(TASK REQUIREMENTS):
Rewrite all of the material below with every answer coordinate offset by 137, adding 137 to each number. Leave the pictures out.

Word and element location records:

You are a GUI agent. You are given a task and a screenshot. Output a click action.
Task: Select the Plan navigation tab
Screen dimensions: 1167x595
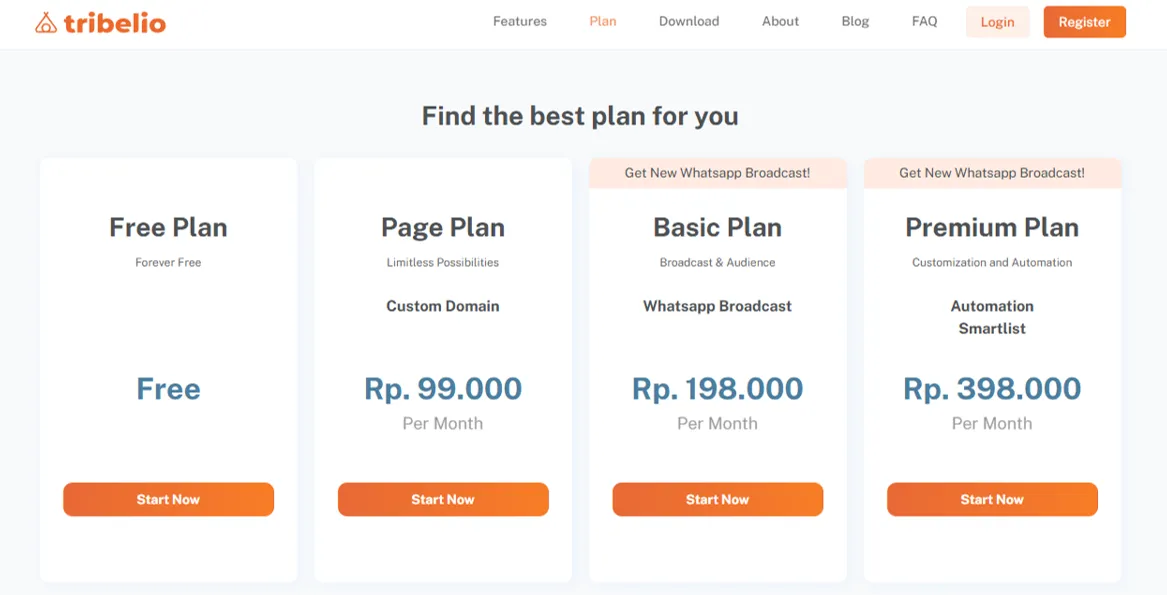coord(602,22)
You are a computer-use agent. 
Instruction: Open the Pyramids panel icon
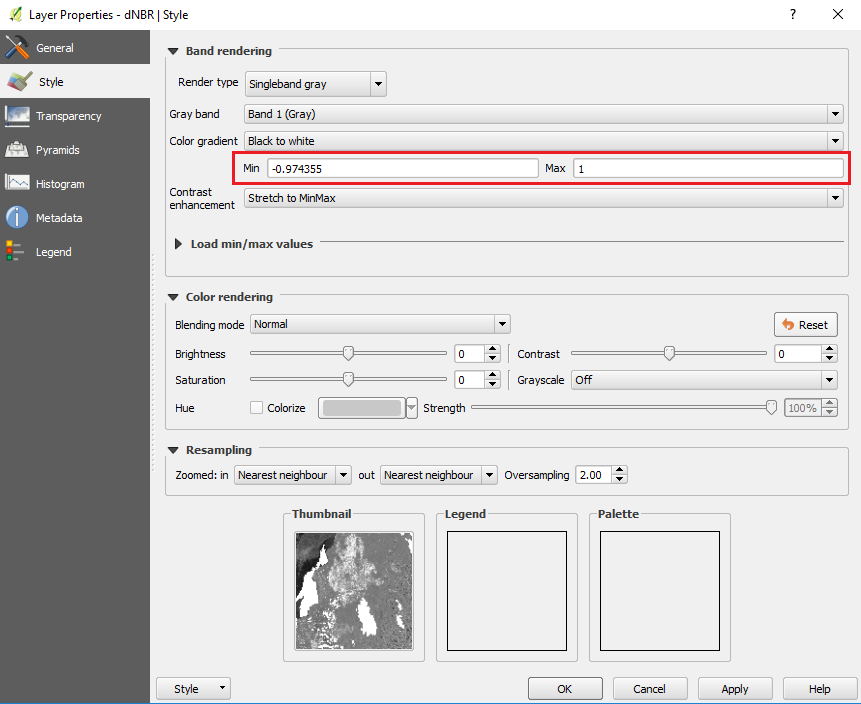[17, 150]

(ANSWER TO THIS PROBLEM):
You are a GUI agent. You are given a task and a screenshot. Output a click action.
Task: Select the Plan navigation tab
Screen dimensions: 1167x595
coord(739,159)
You are a computer-use agent. 
Instruction: Open the Pyramids panel icon
[154, 287]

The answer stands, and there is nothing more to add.